Faculty Fellowship
Background and Context Heading link
First-generation and minority student academic success is supported by delivering positive and deliberate teaching environments and mentoring frameworks that recognize cognitive and non-cognitive strengths and vulnerabilities. On the one hand, first-generation students are often characterized by their excitement for higher education, tenacity, resilience, and work ethic. On the other hand, it is also true that impostor syndrome, stereotype threat, and the hidden curriculum in college classrooms can insidiously frame the first-generation student experience. Insufficient higher education and professional literacy, aversion to help-seeking behaviors, absence of ready-made networks, uneven family support and household responsibilities, language proficiency issues, and financial pressures frequently act as additional barriers to success. Additionally, course content that does not acknowledge or incorporate these students’ life journeys, perspectives, and community experiences can often deepen the academic success divide.

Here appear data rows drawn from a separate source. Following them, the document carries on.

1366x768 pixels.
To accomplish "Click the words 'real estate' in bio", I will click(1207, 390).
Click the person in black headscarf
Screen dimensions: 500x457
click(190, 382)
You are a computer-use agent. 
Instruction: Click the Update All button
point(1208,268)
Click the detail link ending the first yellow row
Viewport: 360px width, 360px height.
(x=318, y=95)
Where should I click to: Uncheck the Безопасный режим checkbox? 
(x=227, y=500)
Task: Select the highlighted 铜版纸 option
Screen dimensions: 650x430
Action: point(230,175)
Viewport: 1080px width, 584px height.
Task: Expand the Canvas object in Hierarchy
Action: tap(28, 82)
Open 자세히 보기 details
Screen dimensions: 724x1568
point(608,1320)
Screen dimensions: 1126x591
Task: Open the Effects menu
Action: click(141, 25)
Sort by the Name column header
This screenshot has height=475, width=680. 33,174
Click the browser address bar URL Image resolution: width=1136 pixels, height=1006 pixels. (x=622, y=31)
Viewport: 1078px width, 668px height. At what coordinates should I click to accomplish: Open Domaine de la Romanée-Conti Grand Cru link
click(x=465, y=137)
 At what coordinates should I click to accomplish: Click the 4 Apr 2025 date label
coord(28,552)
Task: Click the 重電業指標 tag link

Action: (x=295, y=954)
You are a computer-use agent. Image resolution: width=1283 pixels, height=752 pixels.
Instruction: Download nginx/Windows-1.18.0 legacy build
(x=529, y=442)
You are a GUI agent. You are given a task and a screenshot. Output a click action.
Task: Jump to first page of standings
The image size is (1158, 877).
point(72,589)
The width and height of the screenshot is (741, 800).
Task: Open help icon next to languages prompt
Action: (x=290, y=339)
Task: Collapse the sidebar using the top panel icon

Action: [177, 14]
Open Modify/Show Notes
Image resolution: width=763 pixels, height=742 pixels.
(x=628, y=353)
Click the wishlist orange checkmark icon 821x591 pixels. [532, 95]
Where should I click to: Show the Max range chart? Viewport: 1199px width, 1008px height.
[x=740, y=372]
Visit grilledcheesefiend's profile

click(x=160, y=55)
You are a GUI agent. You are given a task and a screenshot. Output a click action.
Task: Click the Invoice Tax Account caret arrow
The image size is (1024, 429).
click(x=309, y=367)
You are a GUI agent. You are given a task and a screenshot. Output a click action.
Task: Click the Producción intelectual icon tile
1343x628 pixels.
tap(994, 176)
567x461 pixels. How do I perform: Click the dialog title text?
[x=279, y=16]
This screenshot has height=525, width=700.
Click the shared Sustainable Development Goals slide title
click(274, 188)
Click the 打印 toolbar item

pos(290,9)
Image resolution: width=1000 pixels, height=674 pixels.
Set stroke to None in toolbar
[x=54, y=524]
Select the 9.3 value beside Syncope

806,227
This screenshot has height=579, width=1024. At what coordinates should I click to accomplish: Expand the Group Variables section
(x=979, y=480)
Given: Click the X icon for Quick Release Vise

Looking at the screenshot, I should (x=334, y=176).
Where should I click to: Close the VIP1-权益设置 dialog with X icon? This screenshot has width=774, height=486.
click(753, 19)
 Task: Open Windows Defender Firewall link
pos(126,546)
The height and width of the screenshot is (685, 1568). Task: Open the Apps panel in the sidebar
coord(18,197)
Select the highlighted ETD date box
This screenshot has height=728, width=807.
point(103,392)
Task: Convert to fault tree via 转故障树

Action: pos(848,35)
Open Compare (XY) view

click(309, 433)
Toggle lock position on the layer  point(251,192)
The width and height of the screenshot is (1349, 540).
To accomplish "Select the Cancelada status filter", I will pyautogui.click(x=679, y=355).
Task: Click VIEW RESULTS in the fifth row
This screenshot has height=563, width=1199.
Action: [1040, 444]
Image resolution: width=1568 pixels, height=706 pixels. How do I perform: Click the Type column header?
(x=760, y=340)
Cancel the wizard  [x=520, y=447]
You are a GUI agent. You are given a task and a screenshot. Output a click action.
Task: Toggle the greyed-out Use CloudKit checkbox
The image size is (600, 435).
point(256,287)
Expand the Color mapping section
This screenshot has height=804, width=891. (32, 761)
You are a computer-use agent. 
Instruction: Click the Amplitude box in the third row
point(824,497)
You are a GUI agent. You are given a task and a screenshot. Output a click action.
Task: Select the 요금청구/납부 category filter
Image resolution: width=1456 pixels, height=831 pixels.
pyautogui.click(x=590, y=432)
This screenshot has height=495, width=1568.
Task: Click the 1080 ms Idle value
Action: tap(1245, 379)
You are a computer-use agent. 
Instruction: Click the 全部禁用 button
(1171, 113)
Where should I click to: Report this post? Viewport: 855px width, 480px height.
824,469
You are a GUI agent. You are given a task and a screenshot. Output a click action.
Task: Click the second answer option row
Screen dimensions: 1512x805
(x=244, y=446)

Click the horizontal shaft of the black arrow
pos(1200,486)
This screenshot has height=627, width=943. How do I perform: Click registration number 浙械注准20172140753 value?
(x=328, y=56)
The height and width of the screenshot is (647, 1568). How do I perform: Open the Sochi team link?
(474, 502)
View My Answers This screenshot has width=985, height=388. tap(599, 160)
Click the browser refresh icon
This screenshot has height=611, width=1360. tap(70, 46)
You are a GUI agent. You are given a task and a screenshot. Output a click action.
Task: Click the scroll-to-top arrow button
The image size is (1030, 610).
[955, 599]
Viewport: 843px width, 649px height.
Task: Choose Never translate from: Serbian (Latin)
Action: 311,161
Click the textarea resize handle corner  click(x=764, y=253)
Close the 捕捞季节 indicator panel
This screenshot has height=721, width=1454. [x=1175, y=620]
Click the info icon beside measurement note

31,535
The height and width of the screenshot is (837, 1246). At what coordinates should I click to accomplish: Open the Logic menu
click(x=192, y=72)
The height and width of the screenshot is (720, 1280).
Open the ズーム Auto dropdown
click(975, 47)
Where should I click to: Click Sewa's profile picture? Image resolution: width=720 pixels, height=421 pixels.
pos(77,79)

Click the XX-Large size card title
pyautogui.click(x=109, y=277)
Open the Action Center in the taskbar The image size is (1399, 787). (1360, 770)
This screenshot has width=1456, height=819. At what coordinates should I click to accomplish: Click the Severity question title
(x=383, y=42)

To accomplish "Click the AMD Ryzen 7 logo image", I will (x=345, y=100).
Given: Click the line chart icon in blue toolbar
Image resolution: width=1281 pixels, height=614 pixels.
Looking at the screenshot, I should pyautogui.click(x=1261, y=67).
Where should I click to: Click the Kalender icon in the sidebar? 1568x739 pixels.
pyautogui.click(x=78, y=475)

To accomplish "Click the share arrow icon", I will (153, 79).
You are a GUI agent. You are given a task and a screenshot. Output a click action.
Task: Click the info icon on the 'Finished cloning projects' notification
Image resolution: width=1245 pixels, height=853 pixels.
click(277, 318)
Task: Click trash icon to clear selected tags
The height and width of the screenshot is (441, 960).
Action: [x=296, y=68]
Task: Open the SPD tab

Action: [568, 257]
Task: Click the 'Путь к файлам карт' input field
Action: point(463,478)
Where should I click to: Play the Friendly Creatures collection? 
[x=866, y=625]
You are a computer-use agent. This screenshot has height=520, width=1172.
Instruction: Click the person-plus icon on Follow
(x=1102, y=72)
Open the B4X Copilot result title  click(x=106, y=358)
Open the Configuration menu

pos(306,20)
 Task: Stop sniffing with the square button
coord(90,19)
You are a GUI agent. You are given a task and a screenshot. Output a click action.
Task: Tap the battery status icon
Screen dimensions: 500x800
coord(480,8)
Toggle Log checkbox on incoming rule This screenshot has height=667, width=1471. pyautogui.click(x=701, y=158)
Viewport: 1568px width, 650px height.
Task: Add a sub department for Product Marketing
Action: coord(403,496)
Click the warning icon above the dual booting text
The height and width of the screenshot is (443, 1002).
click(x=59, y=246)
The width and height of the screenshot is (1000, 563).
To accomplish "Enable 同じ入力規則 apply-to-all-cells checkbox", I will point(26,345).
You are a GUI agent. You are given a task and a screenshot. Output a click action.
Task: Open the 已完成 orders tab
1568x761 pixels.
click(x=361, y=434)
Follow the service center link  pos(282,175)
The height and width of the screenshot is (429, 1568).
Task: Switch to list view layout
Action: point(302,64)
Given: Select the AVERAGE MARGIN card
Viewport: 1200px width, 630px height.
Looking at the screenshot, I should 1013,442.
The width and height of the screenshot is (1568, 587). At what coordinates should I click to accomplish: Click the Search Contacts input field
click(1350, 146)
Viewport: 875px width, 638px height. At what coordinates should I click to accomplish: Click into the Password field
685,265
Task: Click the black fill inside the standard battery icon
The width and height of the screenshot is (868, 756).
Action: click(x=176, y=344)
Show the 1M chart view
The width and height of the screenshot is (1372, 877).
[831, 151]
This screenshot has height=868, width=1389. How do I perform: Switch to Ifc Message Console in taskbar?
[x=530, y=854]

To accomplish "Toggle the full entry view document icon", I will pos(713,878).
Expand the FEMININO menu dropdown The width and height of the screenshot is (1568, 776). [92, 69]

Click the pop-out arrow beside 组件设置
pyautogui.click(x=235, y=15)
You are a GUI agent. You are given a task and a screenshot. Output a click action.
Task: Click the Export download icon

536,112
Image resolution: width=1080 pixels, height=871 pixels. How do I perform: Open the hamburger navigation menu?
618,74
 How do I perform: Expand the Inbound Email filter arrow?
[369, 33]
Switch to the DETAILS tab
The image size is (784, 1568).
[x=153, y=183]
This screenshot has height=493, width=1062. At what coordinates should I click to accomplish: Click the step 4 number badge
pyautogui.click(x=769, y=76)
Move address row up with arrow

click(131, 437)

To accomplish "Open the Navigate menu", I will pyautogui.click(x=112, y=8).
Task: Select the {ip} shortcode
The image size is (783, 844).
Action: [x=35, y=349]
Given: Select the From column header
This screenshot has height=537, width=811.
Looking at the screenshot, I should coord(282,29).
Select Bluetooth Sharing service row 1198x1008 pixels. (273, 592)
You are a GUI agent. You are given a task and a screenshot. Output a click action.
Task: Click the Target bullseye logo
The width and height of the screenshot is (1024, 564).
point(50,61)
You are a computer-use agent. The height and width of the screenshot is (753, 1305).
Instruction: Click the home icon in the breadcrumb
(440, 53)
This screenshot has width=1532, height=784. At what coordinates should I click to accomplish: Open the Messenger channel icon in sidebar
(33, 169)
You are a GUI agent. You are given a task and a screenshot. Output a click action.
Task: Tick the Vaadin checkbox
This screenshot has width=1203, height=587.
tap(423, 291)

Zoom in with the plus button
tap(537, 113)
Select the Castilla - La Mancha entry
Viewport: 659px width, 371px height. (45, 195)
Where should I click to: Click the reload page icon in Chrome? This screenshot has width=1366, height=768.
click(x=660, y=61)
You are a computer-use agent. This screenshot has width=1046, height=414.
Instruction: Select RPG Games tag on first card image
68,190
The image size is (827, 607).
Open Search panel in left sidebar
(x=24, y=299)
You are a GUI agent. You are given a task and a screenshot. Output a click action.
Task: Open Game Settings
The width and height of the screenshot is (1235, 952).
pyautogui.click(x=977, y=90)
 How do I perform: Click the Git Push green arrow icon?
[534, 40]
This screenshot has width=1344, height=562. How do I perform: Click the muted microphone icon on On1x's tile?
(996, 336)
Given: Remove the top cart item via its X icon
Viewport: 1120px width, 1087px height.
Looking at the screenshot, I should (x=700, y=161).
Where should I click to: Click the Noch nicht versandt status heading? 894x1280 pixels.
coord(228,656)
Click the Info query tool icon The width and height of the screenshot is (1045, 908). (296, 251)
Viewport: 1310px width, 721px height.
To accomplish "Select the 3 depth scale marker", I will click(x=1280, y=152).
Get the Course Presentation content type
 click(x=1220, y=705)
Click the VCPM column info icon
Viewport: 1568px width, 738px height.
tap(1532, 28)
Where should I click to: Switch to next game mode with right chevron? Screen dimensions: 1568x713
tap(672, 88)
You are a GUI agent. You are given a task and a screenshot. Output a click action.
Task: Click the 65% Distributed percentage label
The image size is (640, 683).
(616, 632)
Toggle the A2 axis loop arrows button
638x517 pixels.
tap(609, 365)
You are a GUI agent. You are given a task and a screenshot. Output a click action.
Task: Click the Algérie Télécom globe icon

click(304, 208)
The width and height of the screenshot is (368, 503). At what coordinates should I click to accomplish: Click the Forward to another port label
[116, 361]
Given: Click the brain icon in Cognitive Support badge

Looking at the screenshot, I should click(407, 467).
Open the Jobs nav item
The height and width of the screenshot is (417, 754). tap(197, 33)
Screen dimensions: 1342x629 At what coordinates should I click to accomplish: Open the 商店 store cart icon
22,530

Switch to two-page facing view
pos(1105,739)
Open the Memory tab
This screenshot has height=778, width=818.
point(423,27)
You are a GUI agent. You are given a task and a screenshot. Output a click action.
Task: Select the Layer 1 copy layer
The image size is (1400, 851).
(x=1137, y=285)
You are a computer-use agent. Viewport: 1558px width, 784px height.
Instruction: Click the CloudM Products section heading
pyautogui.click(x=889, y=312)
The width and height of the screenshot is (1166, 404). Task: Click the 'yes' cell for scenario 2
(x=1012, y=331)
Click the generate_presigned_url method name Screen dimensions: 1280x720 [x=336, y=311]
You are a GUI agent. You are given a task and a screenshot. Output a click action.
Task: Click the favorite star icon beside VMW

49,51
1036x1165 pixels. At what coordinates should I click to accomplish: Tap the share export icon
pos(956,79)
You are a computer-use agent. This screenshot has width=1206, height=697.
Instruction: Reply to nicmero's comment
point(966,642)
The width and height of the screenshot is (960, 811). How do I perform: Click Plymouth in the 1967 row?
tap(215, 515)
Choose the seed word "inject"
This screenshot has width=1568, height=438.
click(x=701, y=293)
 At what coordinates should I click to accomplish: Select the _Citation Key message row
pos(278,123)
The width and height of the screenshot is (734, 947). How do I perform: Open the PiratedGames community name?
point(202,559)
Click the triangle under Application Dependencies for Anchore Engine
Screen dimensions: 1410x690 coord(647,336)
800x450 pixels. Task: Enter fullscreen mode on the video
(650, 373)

Considering this complex set of coordinates, faculty can better acknowledge and celebrate these students’ assets while appropriately preempting and addressing areas of need in classroom and mentorship settings. Inclusive teaching strategies consider and act upon first-generation students’ identities, assets, and needs, opening pathways for engagement and communication that have been proven to be particularly beneficial to first-generation students’ academic success and personal development. In LAS, the faculty as a whole is demonstrably committed to student success; nevertheless, even the most expert and informed of instructors benefit from specific guidance on how best to implement within their teaching and mentoring practices inclusive teaching strategies designed with first-generation students and URM as a focus. Given the demographics of LAS and UIC, we can predict that adopting inclusive teaching strategies, when supported with training and data analysis, can have an impactful and even transformative effect on student performance and faculty satisfaction.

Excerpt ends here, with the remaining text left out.